The answer to this question is clear in the distribution of opportunities in education and employment, which are overwhelmingly relegated to white Brazilians. According to the most recent study by the Brazilian Institute of Geography and Statistics, IBGE, although the level of unemployment in the country is at a historical low (at around 4 percent), about 57.6 percent of the unemployed population is Afro-Brazilian/mulatto. In a society that is truly mixed in racial terms (47.7 percent whites, 43.1 percent mulatto and 7.6 percent blacks) it is surprising that few Brazilians recognize this social imbalance.
Let’s look at some concrete examples.
Until the late 1990s most Brazilian white middle class families had Afro-Brazilian/mulatto servants working for them and buildings were constructed with an entire apparatus to sustain this nineteenth century-style relationship. One of these is the so-called “service elevator” that still exists throughout Brazil, built originally to keep a clear social separation between classes, a reflex of an unofficial apartheid mechanism that was never legalized but yet dangerously codified in social behavior. The use of such elevators was required for maids and other maintenance personnel who were usually all Afro-descendents. What’s worse is that nowadays people still are “asked” to use these elevators (or the stairs) since their social status is immediately judged by the color of their skin (see interview in video below). If this isn’t racism, then please enlighten me on what is.
I could cite several other examples like the ones shown in the video. Just open any magazine or watch any TV program, including Globo’s insufferable soap operas, to see what I mean. Half of the country’s mulatto/black population is grossly unrepresented or portrayed in a stereotypical manner through these means of communication. Black actresses usually play the roles of servants in TV series (although in recent years things have changed a bit, with more soap operas actually having black leading actresses) and if you read any Brazilian celebrity magazine you would have to check twice before realizing that it’s not imported from a Nordic country. Images of blond, white, blue-eyed models are everywhere, and yet, can we really affirm that they are a true representation of what constitutes a Brazilian beauty? Ok, they are part of our social fabric since Brazil is a multicultural nation but are they the only expression of Brazil or is half of the population grossly unrepresented? Another reflex of this “want-to-look white” cultural imposition from the media is that most women (including Afro-Brazilians) feel like they should have blond and straightened hair so they can look more “European” like the women in the soap operas and TV shows.
Even if we reduced the entire argument of racial inequality to the simplistic “class argument” (i.e prejudice in Brazil is related to class, not race) wouldn’t it be time for more fortunate Brazilians to start volunteering, speaking out in favor, writing and reacting positively for the representation in the media and in other public venues of a more ethnically mixed society? Instead, the Brazilian elites are trapped in the past. Just read the news and all the negative reactions against government sponsored affirmative action programs in the public universities and you’ll get the sense of what I’m saying.
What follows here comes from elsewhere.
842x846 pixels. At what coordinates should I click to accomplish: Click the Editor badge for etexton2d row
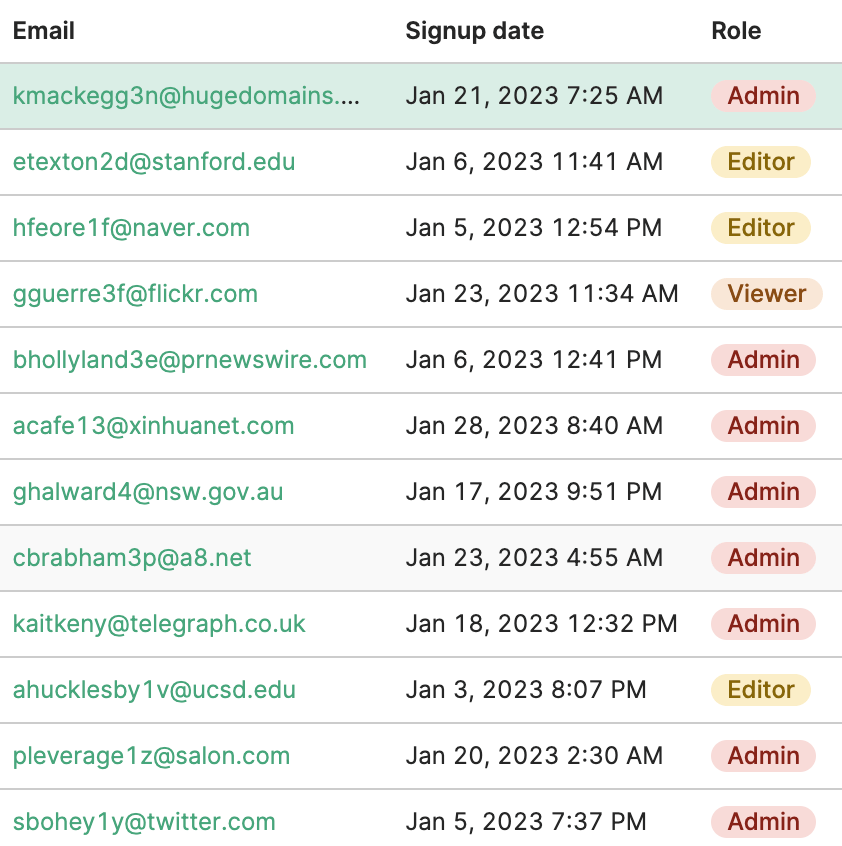point(761,162)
Of course, we all know that affirmative action is not perfect but, as the American experience teaches us, it might just be the only way to help a fairer picture of the Brazilian society to emerge, where different ethnic groups are given a chance to participate in the mainstream culture by having access to higher education and work. Although many affirmative action opponents argue that such measures will cause “ou-in-the-open” racism in universities in the long-run (by causing resent against certain ethnic groups for having easier access) how can they deny that Afro-Brazilians are excluded from the country’s best public universities- for reasons that range from the low levels of public secondary education that does not allow preparation for university entrance exams to the financial necessity of joining the workforce after high-school. If these students could at least be given a chance to access public universities (whose tuition is free) then certainly they will embrace it.
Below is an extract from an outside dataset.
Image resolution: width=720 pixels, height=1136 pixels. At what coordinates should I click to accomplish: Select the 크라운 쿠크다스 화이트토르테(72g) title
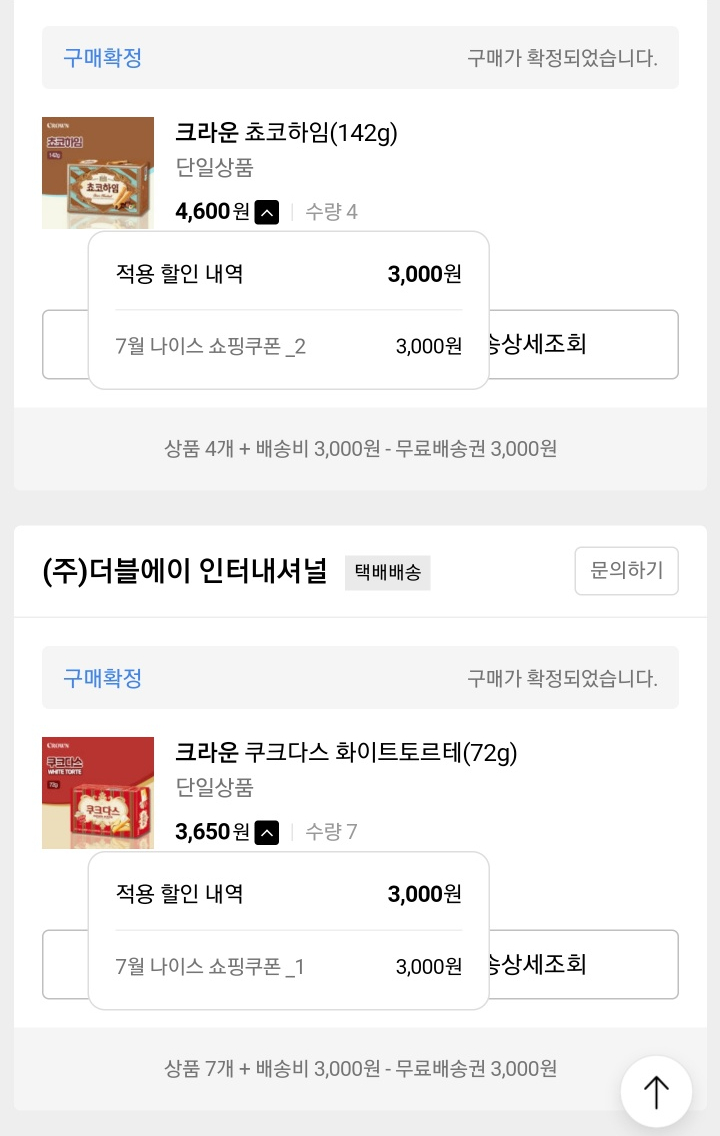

Sadly enough I came to the conclusion that this skewed debate takes place because our society really has a double-standard in accepting racial differences. One thing is not to feel strong right-winged European-style racism, which most Brazilians don’t feel (a proof of this is that there are no right-wing parties in the Brazilian Congress). Another thing is to accept that peaceful racial co-existence must evolve into racial equality, which means working together to close the socio-economic gap that separates races. Although the federal government has made important strides in approving affirmative action in Brazil’s public universities, negative reactions by the media show that the country hasn’t reached the level of democratic maturity that is required to put into action the ideals of racial equality rather than in maintaining certain privileges that come with the cost of social and racial exclusion.
This is the complexity of the problem that Brazil has to face and it has to do so consciously if it is really serious about raising its future generations in a culturally tolerant environment where the color of one’s skin or their economic background will matter just as much as the color of their eyes or their city of origin.